Records shown Block Start

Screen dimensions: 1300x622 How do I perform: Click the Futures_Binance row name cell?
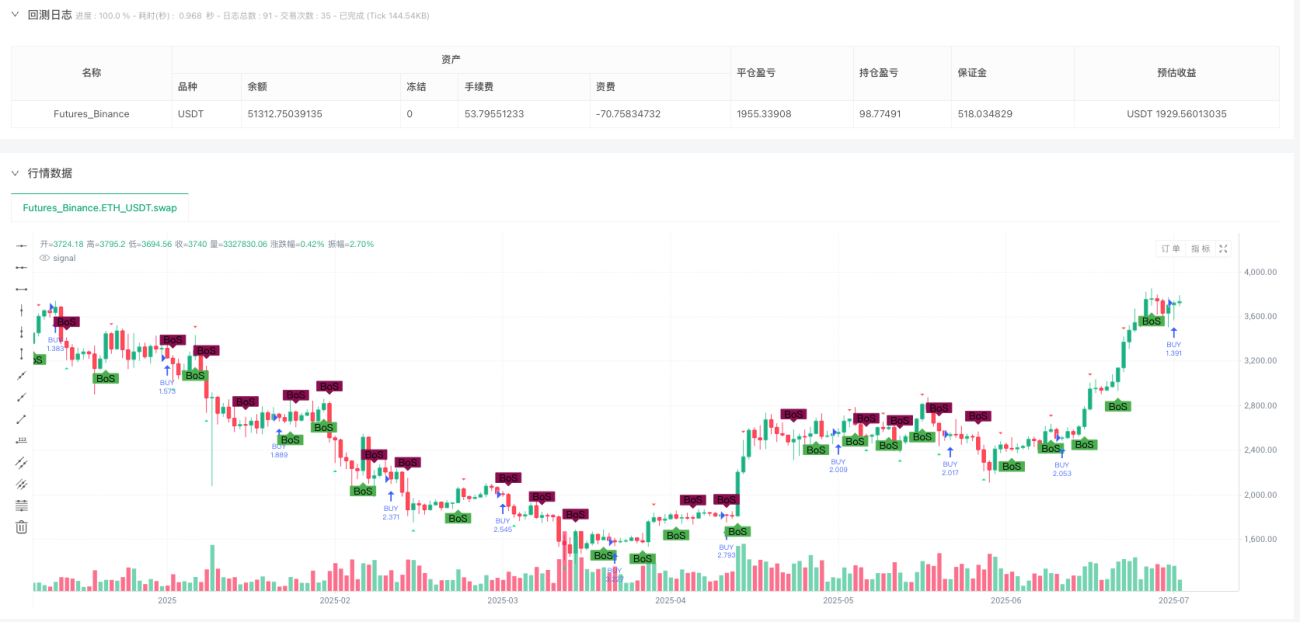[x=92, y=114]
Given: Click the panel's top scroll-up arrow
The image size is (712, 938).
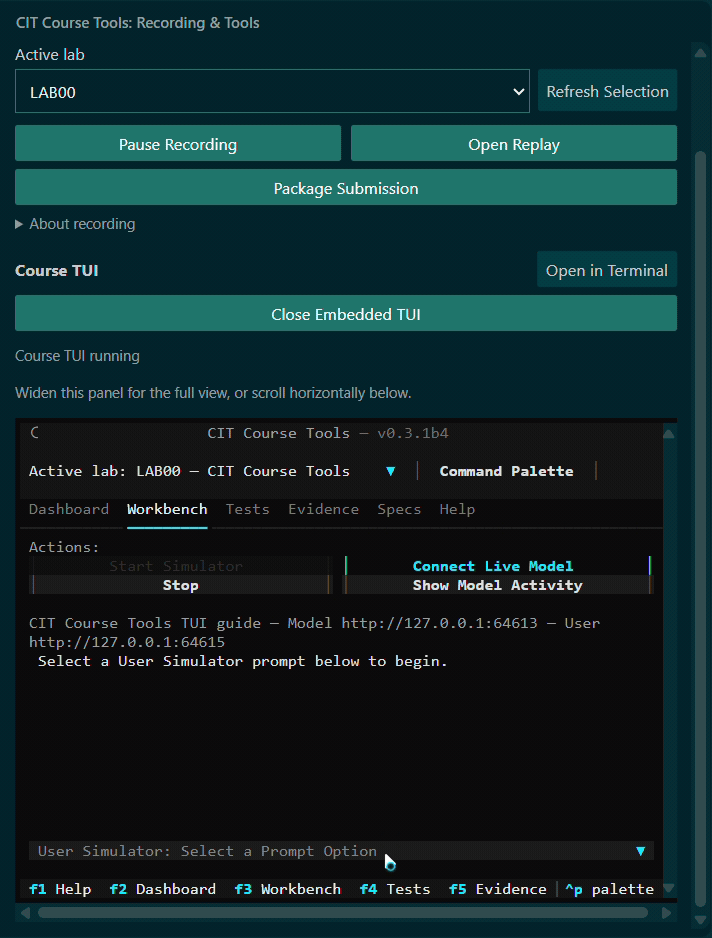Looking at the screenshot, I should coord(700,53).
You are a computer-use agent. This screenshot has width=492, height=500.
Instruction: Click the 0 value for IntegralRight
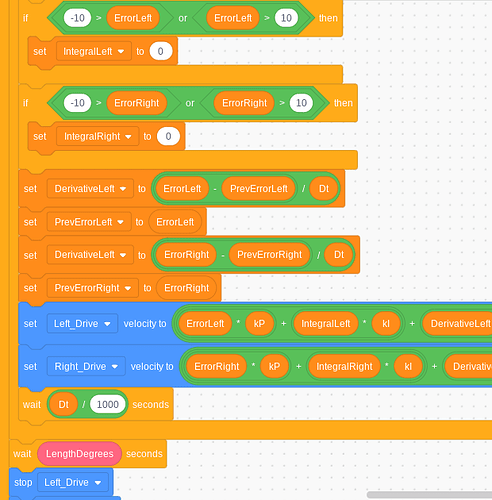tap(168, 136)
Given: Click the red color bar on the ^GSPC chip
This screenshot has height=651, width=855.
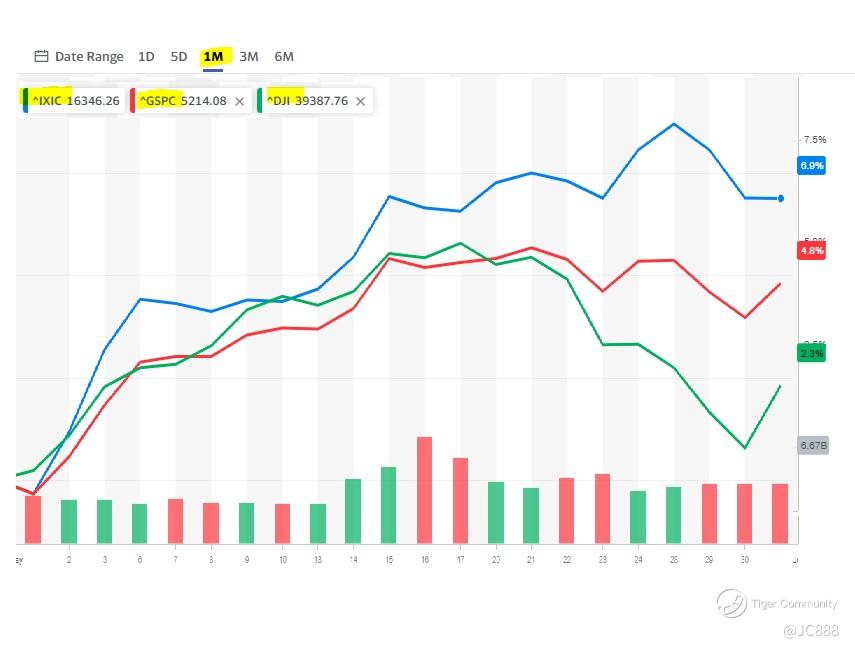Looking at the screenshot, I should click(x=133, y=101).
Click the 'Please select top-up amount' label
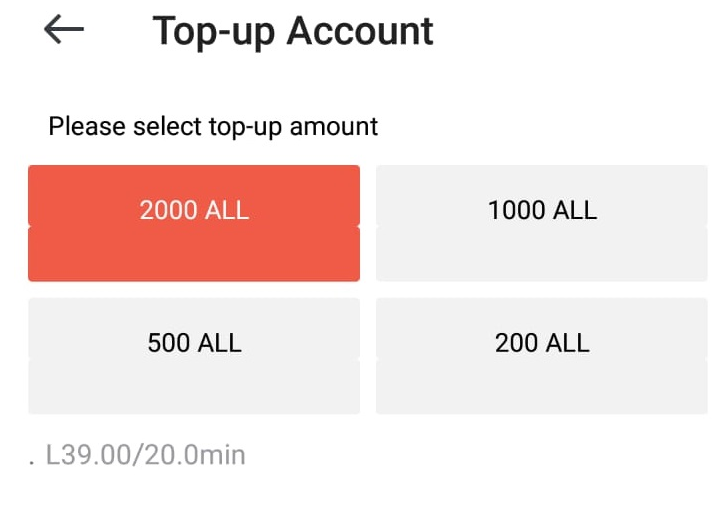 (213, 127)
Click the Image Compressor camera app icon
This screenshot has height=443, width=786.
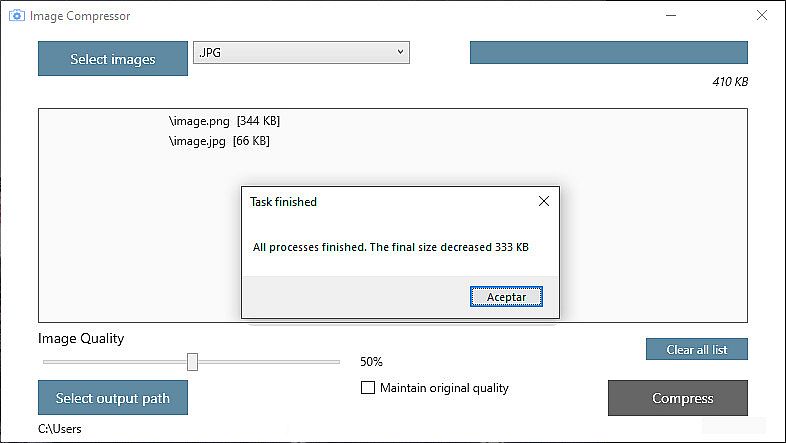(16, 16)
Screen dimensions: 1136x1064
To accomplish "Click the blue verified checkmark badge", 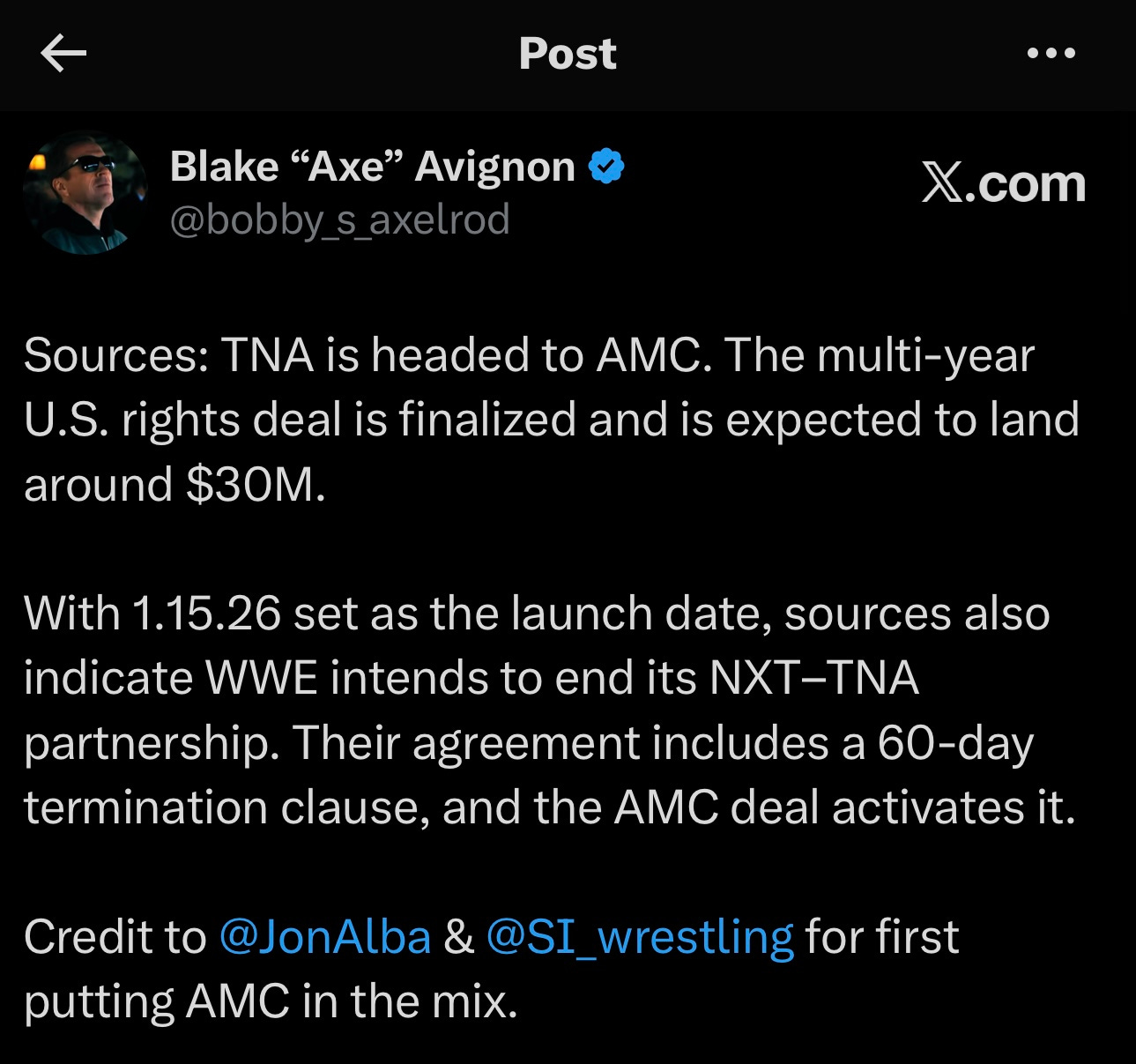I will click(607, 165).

Records shown Block End
Records shown Block Start

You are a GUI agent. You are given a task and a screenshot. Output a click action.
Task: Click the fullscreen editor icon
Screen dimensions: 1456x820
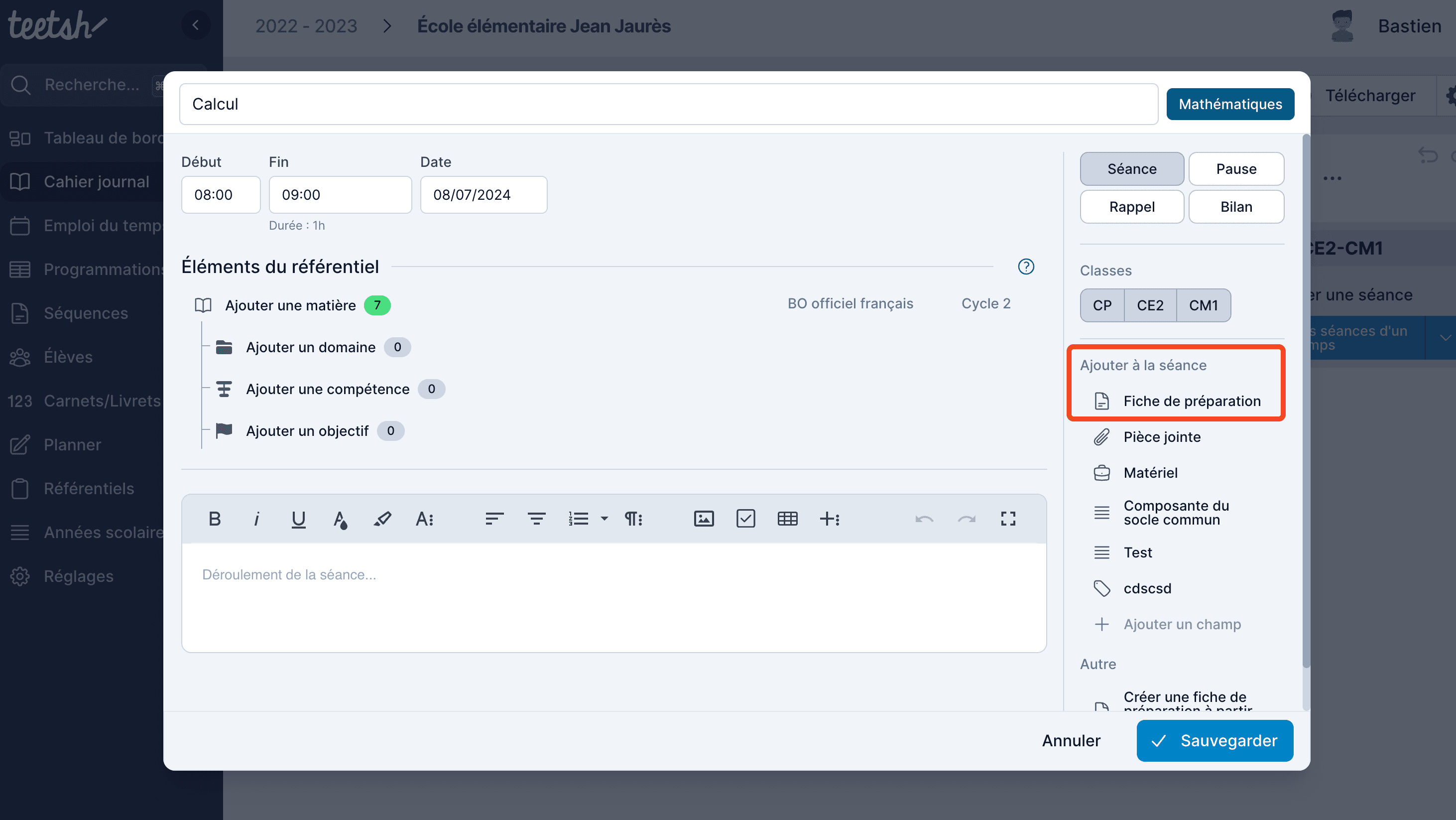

Records shown Block End

- [Instructions for the task]:
The lines to return are those in the entries above that include "agent".

- [Written answer]:
You are a computer-use agent. This screenshot has width=492, height=500.
You are a GUI agent. You are given a task and a screenshot. Output a click action.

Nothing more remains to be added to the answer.